Pre-requisites for Incorporating an LLP

To incorporate a Limited Liability Partnership (LLP) in India, the following prerequisites must be met:

  • Partners can be individuals or body corporates.
  • At least two designated partners are required, with one being a resident of India.
  • Each partner must have a valid Digital Signature Certificate (DSC) to digitally sign documents.
  • A unique name for the LLP must be reserved and approved by the Registrar of Companies (RoC).
  • It is mandatory to draft an LLP Agreement, outlining rights and responsibilities of partners and governance structure.
  • A registered office address within India must be established and declared.

 

Stages of Incorporation of LLP

A. Procure Digital Signature Certificate (DSC): To initiate the incorporation process of a Limited Liability Partnership (LLP), partners and designated individuals must obtain a Digital Signature Certificate (DSC).

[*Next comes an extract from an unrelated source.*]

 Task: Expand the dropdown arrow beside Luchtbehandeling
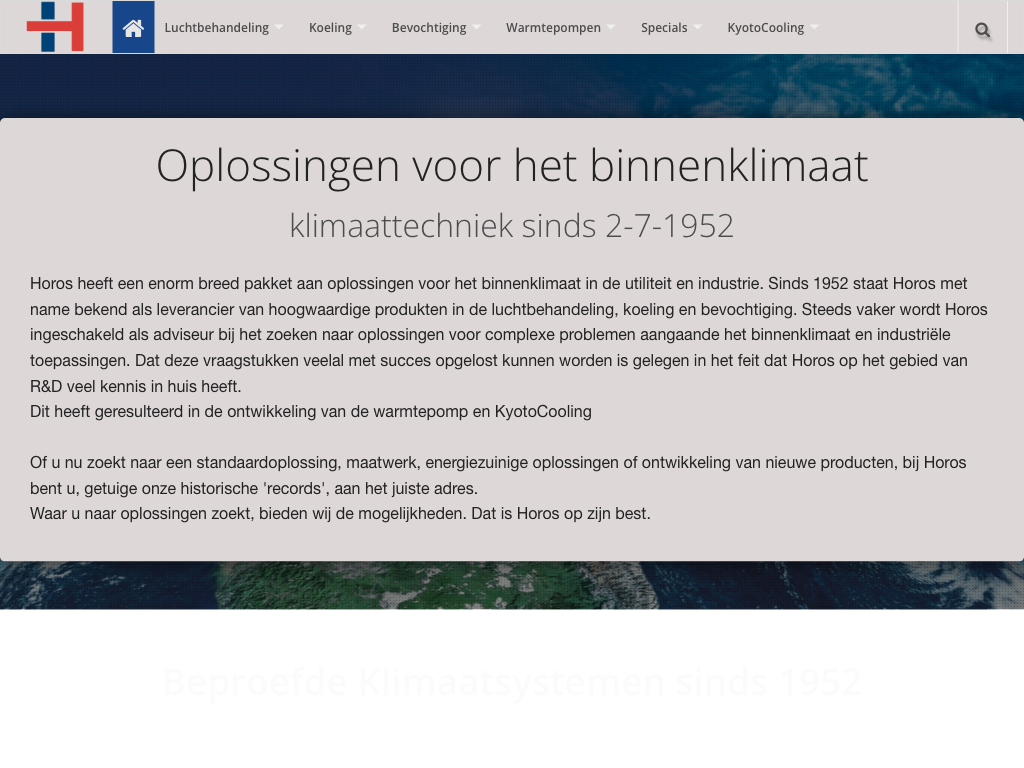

This certificate is essential for digitally signing online forms and documents submitted to the Ministry of Corporate Affairs (MCA). Here are the key details:

  • Required for filing online forms with the MCA.
  • The DSC must have a validity of at least 2 years.
  • Partners need to provide their PAN Card details along with other identity and address proofs as mandated.

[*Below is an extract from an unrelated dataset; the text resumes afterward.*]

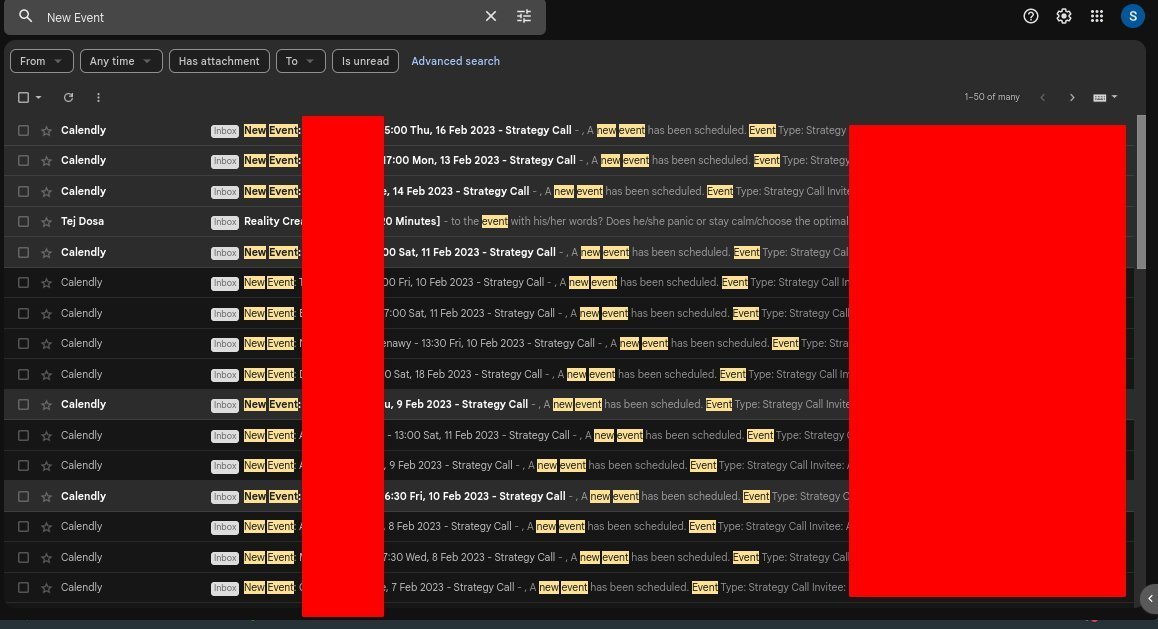The width and height of the screenshot is (1158, 629).
Task: Star the Tej Dosa email
Action: click(46, 221)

B. Reserve LLP Name: Once the DSCs are secured, the next step is to reserve a unique name for the LLP using the web form ‘RUN-LLP’ (Reserve Unique Name – Limited Liability Partnership). Here’s how this process unfolds:

  • The RUN-LLP form simplifies the name reservation process, replacing the older LLP Form 1.
  • Applicants must fill in basic details and specify the significance of the proposed name.
  • Up to 2 names can be provided in order of preference. If none are approved, two more options can be submitted.
  • Government fees for the RUN form are as per the Registrar Office Fees Rules.
  • Neither a Digital Signature Certificate nor a Director Identification Number (DIN) is necessary for filing the RUN form. However, having an active MCA portal account is mandatory.
  • Once approved, the allotted name is reserved for 90 days from the date of approval. This allows sufficient time to complete the remaining incorporation formalities.

 

Tax Implications of LLP

Separate Taxable Entity: LLPs are treated as separate taxable entities distinct from their partners, similar to corporations. The LLP files its own tax returns and fulfills all tax obligations independently.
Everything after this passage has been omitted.